- _Records for locating displayed items_:
>> BEGIN

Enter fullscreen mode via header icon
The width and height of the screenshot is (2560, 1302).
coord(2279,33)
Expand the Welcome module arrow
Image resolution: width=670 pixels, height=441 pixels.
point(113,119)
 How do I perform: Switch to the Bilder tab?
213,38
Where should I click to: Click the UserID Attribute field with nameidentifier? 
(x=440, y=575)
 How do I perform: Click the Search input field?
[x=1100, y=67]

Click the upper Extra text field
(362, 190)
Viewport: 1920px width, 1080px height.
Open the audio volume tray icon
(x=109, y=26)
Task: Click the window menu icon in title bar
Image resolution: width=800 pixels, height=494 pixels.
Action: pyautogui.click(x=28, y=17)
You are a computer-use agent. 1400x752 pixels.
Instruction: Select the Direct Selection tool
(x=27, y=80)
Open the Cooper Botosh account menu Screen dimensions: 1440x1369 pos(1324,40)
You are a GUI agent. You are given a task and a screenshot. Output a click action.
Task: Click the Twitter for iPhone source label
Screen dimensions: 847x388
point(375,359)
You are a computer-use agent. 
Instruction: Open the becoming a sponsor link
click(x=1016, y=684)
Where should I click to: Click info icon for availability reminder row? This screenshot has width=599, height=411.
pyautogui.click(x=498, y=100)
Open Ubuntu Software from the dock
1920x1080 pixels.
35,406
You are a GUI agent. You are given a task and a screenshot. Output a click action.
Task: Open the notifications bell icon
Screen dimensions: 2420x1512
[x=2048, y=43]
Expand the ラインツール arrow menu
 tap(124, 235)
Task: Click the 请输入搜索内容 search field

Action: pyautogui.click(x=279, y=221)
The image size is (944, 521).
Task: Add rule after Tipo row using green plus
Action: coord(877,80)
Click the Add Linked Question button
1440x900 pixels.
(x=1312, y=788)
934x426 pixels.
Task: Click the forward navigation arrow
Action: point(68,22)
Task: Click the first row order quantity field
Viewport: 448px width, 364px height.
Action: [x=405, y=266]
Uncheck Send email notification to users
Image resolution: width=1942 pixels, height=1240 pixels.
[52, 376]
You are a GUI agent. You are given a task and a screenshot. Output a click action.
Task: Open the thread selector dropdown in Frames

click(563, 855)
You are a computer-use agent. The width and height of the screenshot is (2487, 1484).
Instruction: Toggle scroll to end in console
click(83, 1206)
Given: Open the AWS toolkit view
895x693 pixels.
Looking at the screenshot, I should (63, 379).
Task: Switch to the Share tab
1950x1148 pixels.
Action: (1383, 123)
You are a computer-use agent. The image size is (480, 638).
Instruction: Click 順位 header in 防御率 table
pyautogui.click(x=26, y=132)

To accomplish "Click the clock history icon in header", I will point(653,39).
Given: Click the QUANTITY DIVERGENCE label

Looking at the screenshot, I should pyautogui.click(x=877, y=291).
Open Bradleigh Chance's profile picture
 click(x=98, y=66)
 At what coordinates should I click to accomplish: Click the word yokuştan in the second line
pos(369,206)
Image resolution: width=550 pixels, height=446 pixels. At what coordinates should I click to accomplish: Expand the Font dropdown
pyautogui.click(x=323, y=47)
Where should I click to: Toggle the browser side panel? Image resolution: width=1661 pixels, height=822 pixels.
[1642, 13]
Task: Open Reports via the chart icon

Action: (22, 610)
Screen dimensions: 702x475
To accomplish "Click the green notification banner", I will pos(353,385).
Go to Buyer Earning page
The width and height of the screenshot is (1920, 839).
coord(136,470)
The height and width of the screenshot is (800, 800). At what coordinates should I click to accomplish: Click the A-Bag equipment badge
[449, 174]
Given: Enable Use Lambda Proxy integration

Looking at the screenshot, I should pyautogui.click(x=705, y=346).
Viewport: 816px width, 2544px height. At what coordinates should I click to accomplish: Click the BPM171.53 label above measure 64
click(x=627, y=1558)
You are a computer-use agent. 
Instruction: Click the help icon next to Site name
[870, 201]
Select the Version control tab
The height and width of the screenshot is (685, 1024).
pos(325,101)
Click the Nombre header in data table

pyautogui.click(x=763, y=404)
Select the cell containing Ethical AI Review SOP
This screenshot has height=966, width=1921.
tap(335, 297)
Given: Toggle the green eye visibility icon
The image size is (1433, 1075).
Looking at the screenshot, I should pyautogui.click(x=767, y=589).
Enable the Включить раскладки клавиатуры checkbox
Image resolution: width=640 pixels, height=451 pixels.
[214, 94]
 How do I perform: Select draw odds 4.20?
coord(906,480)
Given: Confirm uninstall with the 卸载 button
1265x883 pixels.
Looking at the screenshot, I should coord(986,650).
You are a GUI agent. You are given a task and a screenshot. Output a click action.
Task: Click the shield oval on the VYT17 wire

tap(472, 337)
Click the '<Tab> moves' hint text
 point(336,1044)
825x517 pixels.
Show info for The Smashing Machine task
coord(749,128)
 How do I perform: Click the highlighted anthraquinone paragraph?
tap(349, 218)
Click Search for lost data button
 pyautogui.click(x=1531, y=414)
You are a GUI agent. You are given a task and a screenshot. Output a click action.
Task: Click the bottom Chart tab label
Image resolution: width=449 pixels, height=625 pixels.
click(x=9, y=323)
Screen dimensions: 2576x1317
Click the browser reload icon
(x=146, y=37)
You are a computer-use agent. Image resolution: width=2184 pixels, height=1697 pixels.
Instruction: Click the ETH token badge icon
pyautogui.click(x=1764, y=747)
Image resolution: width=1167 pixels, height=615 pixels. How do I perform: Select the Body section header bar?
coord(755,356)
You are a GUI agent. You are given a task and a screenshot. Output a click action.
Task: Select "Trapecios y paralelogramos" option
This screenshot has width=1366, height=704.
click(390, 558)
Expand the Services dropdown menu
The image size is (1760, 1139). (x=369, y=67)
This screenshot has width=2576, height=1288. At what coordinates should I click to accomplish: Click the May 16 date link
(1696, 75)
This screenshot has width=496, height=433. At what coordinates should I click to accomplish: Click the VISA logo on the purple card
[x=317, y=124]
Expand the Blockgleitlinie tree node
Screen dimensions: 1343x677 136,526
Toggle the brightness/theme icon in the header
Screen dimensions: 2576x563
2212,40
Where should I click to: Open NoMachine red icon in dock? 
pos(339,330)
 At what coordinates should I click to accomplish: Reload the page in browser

>> END

- _CHALLENGE_: Reproduce the lines verbatim, starting with the first line and continuing through the line containing "Action: point(68,22)", with both of these lines included.

- _OUTPUT_:
Enter fullscreen mode via header icon
The width and height of the screenshot is (2560, 1302).
coord(2279,33)
Expand the Welcome module arrow
Image resolution: width=670 pixels, height=441 pixels.
point(113,119)
 How do I perform: Switch to the Bilder tab?
213,38
Where should I click to: Click the UserID Attribute field with nameidentifier? 
(x=440, y=575)
 How do I perform: Click the Search input field?
[x=1100, y=67]

Click the upper Extra text field
(362, 190)
Viewport: 1920px width, 1080px height.
Open the audio volume tray icon
(x=109, y=26)
Task: Click the window menu icon in title bar
Image resolution: width=800 pixels, height=494 pixels.
Action: pyautogui.click(x=28, y=17)
You are a computer-use agent. 1400x752 pixels.
Instruction: Select the Direct Selection tool
(x=27, y=80)
Open the Cooper Botosh account menu Screen dimensions: 1440x1369 pos(1324,40)
You are a GUI agent. You are given a task and a screenshot. Output a click action.
Task: Click the Twitter for iPhone source label
Screen dimensions: 847x388
point(375,359)
You are a computer-use agent. 
Instruction: Open the becoming a sponsor link
click(x=1016, y=684)
Where should I click to: Click info icon for availability reminder row? This screenshot has width=599, height=411.
pyautogui.click(x=498, y=100)
Open Ubuntu Software from the dock
1920x1080 pixels.
35,406
You are a GUI agent. You are given a task and a screenshot. Output a click action.
Task: Open the notifications bell icon
Screen dimensions: 2420x1512
[x=2048, y=43]
Expand the ラインツール arrow menu
 tap(124, 235)
Task: Click the 请输入搜索内容 search field

Action: pyautogui.click(x=279, y=221)
The image size is (944, 521).
Task: Add rule after Tipo row using green plus
Action: coord(877,80)
Click the Add Linked Question button
1440x900 pixels.
(x=1312, y=788)
934x426 pixels.
Task: Click the forward navigation arrow
Action: point(68,22)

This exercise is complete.